One of the largest is Bajrang Dal, or the Brigade of Hanuman, the Hindu monkey god. The group has filed dozens of police complaints against Muslim suitors or grooms, according to Rakesh Verma, a member in Lucknow.

“The root cause of this disease is the same everywhere,” Mr. Verma said. “They want to lure Hindu women and then change their religion.”

Comment by Riaz Haq on January 13, 2022 at 5:02pm

Video of 'domestic feud' in #Pakistan misleadingly shared as '#Hindu woman's abduction'. In response to the misleading posts, Atta Mohammad, the officer in charge of the case in #Sindh province, told AFP the video shows Hindus involved in a "domestic feud" https://news.yahoo.com/video-domestic-feud-pakistan-misleadingly-06...

A video that shows a woman dragged by several men towards a car has been viewed tens of thousands of times in social media posts that claim she is a Hindu who was made to convert to Islam for a forced marriage in Muslim-majority Pakistan. But the video has been shared in a misleading context; it has previously circulated in reports about a woman being assaulted in public after attempting to divorce her husband. Local police told AFP everyone involved in the "domestic feud" was Hindu.

Hindi-language text overlaid on the video reads: "Pakistan: Kidnappers dragged a Hindu woman inside a car in broad daylight to rape her, force her into marriage and convert her [to Islam]."

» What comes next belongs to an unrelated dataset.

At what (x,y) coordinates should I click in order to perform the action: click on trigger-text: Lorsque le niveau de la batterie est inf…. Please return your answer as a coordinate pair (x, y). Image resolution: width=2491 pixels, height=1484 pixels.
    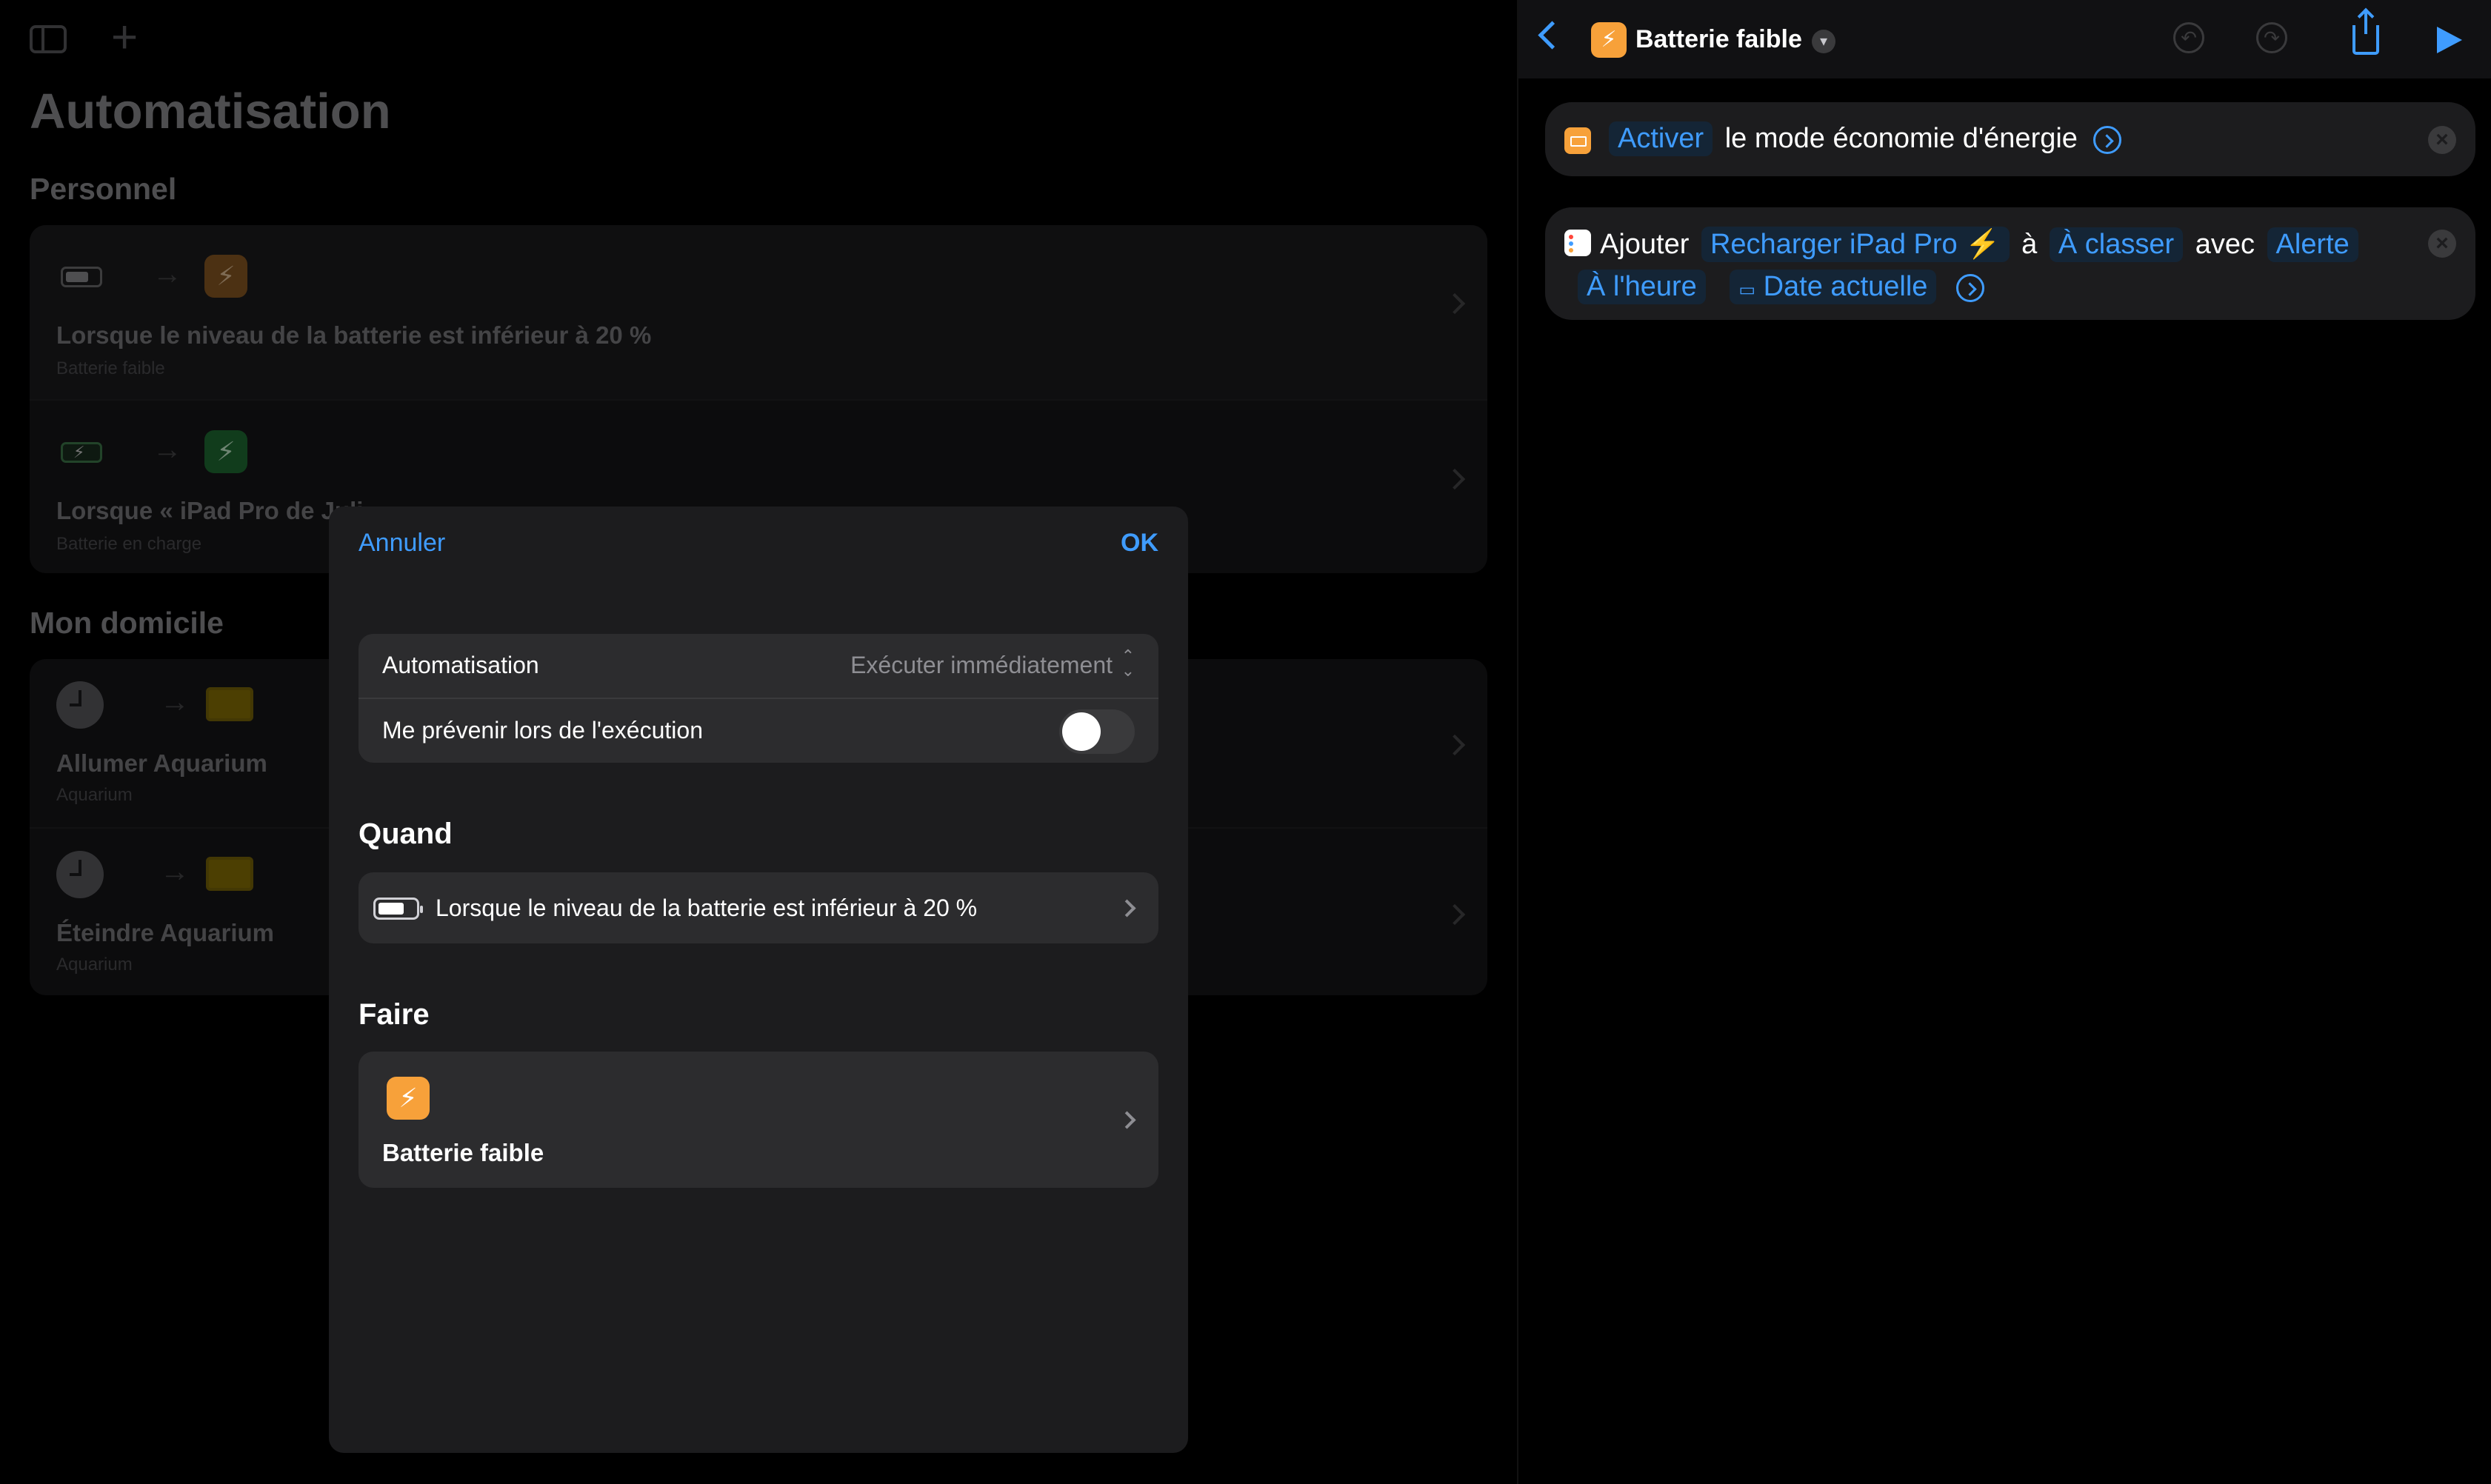
    Looking at the image, I should click on (707, 908).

Local media in both India and Pakistan have previously reported on cases of Hindu women in Pakistan being abducted and forced to convert to Islam for forced marriages.

The cases were reported by Indian media organisation The Wire here; Indian channel NDTV here; and Pakistani news outlet Dawn here in 2021.

The video circulated online after Manjinder Singh Sirsa -- a member of India's ruling Hindu nationalist Bharatiya Janata Party -- shared the footage alongside a similar claim on Twitter on December 21, 2021.

The video was also shared with a similar claim on Facebook here and here; and on Twitter here and here.

Screenshots of the video were also shared in this Malayalam-language Facebook post.

But the video had been shared in a misleading context.

In response to the misleading posts, Atta Mohammad, the officer in charge of the case in Sindh province, told AFP the video shows Hindus involved in a "domestic feud".

"The family members fought with each other; one suspect is under custody and four others have been granted bail by the court," he said.

Comment by Riaz Haq on January 3, 2023 at 10:30am

Lies, Insistence and Disregard for Evidence: The Journey of 'Love Jihad' Laws

https://thewire.in/communalism/lies-insistence-and-disregard-for-ev...


When arguments in Shafin Jahan v. Asokan concluded on March 8, 2018, the Supreme Court passed a short order setting aside the annulment of Shafin’s marriage with Hadiya, and directed that she was at liberty to pursue her life and future endeavours as she pleased. Once again, however, the court clarified that investigations by the NIA may continue.

Finally, by a resounding judgment dated April 9, 2018, the court set aside Justice K. Surendra Mohan’s judgment, upholding the absolute right of a major to choose her life partner as well as her faith, and to change her faith if she so desired. CJI Dipak Misra, speaking for himself and Justices A.M. Khanwilkar and now CJI, Justice D.Y. Chandrachud, in his concurring opinion, minced no words in holding that faith and marriage were personal choices protected by the right to privacy, and that no third party, whether parent or otherwise, could interfere with these choices.

Both CJI Misra and Justice Chandrachud reiterated that the NIA was free to continue with the investigations set in motion by the Supreme Court in August 2017, though it could not interfere with the marriage of Hadiya and Shafin Jahan.

This last direction is significant, as it helped nail the monstrous lie of ‘love jihad,’ which almost destroyed the lives of two young adults.